Berliner Szene: Wie bekloppt sind wir eigentlich?

Von Alexander Tieg
Sie nehmen Drogen gegen den ganzen Scheiß im Kopf. Gegen Verpflichtungen und Widerstände, gegen die traurige Wirklichkeit.
Sie nehmen "Drogen gegen den ganzen Scheiß im Kopf". Gegen Verpflichtungen und Widerstände, gegen die traurige Wirklichkeit.
Foto: dapd

Jedes Wochenende tanzen sich vier Bewohner einer Berliner WG durch die Klub- und Drogenwelt der Hauptstadt. Ein Reisebericht.

Die Startbahnen für den Trip ins Wochenende liegen auf einer zerkratzten Spiegelfliese aus dem Baumarkt. Fünf filigran gezogene Linien, eine für jeden und die fünfte als Reserve für denjenigen, der nachlegen will. Es ist Freitagabend und das Wochenende beginnt mit einem Gramm Speed. Später werden Kokain und Ketamin dazu kommen, MDMA und ein bisschen Alkohol. Es ist der Auftakt zu drei schlaflosen Tagen und Nächten. Es ist der Beginn einer Reise, die jedes Wochenende der gleichen Route folgt.

Die Passagiere wohnen gemeinsam in einer Fünf-Zimmer-Altbauwohnung im Berliner Osten, keiner von ihnen ist älter als Mitte 20. Sie heißen Marie, Tom, Julian und Yannick. Unter diesen Namen wollen sie von ihren Wochenend-Trips erzählen. Im Wohnzimmer schüttet Yannick weißes Pulver aus einem kleinen Tütchen auf die Spiegelfliese. Mit einer abgelaufenen EC-Karte der Kreissparkasse Hamburg hackt er durch den Haufen.

Freizügig und familiär

Das Speed klumpt, es ist nass geworden. Yannick verteilt das Pulver, zerreibt es mit der Bankkarte und schiebt es schließlich in fünf parallele Bahnen. Er rollt einen Fünf-Euro-Schein zusammen und zieht die Droge durch die Nase. Dann Julian und Tom. Dann Marie. Die vier rümpfen die Nasen, die Droge brennt an den Schleimhäuten. Tom sagt, das helfe nebenbei auch gegen seinen Heuschnupfen. Die fünfte Bahn teilt er sich mit Julian.

Freitagabend, kurz nach Mitternacht, Tom und Marie stehen im Treppenhaus. Sie sehen aus als gingen sie einkaufen: Er trägt Jeans und einfarbiges T-Shirt, sie ein kurzes Kleid und darüber eine gelbe Jacke mit schmutzigen Ärmeln. Ihre Clubs sind keine Bühnen für aufgedonnerte Schaumschläger. Es sind Orte rauschhaften Impetus, freizügig und familiär.

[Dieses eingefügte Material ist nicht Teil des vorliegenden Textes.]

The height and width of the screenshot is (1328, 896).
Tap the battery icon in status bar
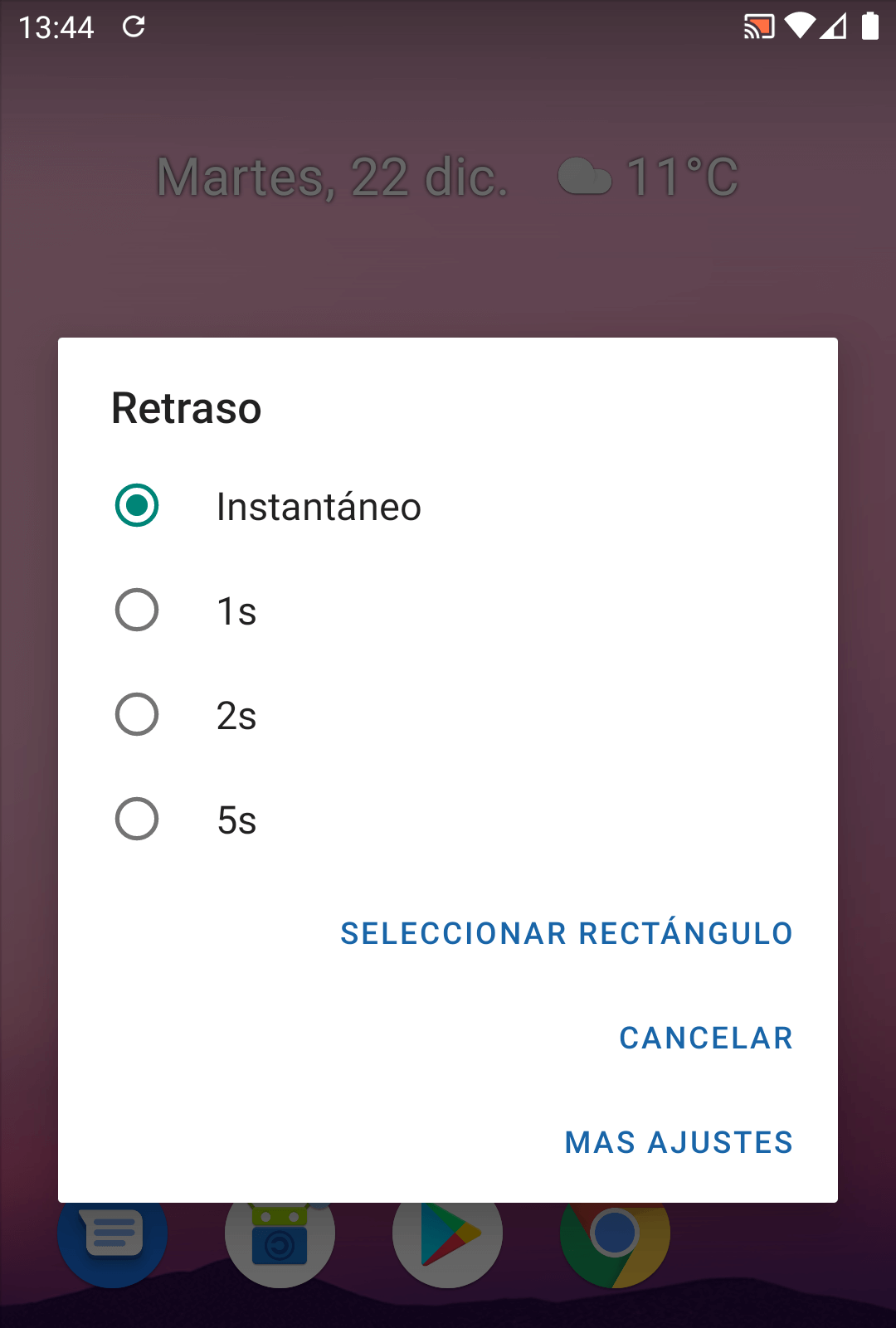870,27
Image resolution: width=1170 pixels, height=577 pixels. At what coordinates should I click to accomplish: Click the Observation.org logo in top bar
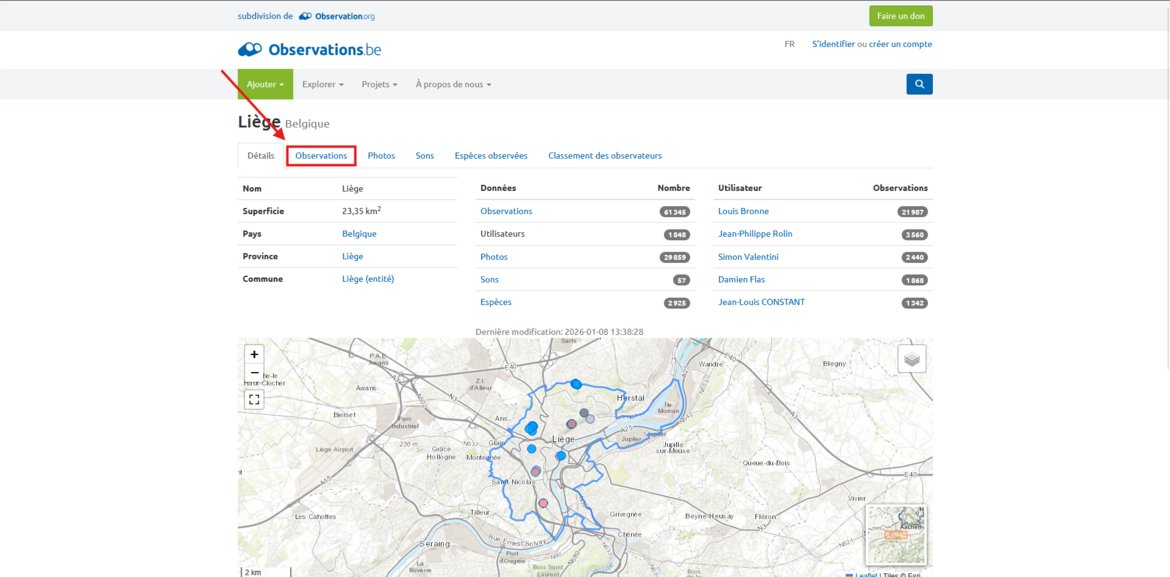point(336,16)
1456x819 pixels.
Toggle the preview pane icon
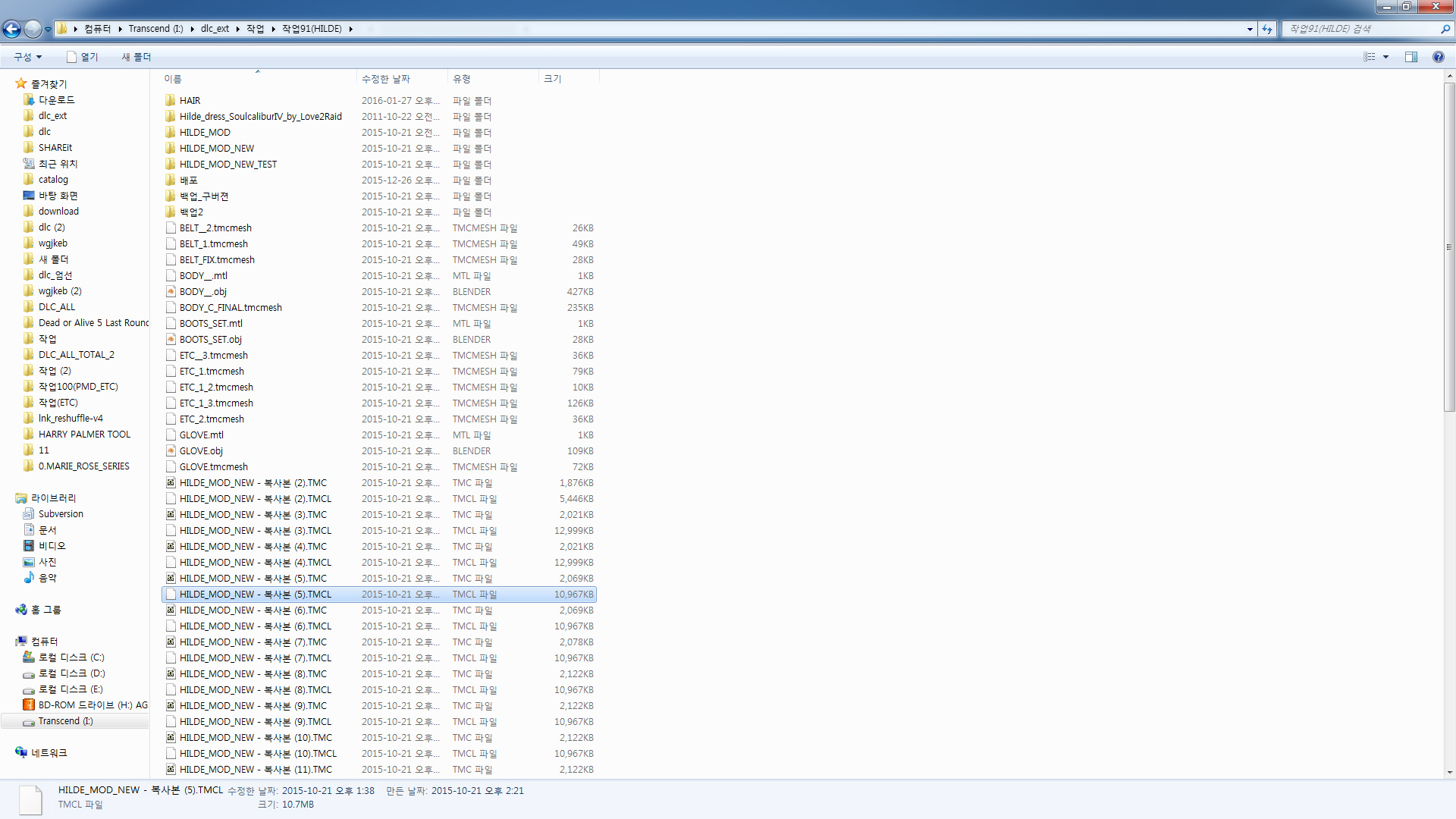pyautogui.click(x=1410, y=57)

Erster Stopp: Kater Holzig, ein Club in Kreuzberg, direkt an der Spree. In der alten Seifenfabrik pocht das Herz der Jeunesse dorée, durchgehend von Freitag bis Sonntag, manchmal auch länger. Es schlägt laut und elektronisch, so durchdringend, dass schon am Eingang die Fußsohlen vibrieren. Aus den Lautsprechern klatschen die Töne wie Hagelkörner auf den Boden, und die Bässe wabern erdrückend durch den Raum.

Ein paar Krümel

Das Kater Holzig ist eine Art Märchendorf hinter einem Holzlattenzaun mit Katzenfratze. Ein alter Beichtstuhl steht im Innenhof, daneben eine Bretterbude mit Tanzfläche und Bar. An den Fabrikmauern hängen grelle Regenschirme, es gibt Eisenskulpturen und verwinkelte Treppenaufgänge, Graffiti und Konfettiregen. Die WG steht auf der Gästeliste, so wie in fast jedem Club, den sie sich „zum Steppen“ aussucht. So nennen sie es, wenn sie tanzen gehen.

Beim Tanzen berühren sich die Schultern, und die Schuhsohlen quietschen auf dem schweißnassen Boden.
Beim Tanzen berühren sich die Schultern, und die Schuhsohlen quietschen auf dem schweißnassen Boden.
Foto: Imago

Sie steppen dann durch die Nacht und in den nächsten Morgen hinein, „ballern sich weg“, sind „übelst druff“. Irgendwann ziehen sie weiter zum nächsten Club, trotten ins Berghain oder Ritter Butzke, ins Sisyphos oder Neustockland. Aus den Boxen des Kater Holzig schießen die Beats wie bedrohliche Salven auf Maries Körper. Aber sie wedelt friedselig mit den Händen und tänzelt in Achten durch den Raum. Ihr Tanz hat etwas Nymphenhaftes, etwas Beruhigendes.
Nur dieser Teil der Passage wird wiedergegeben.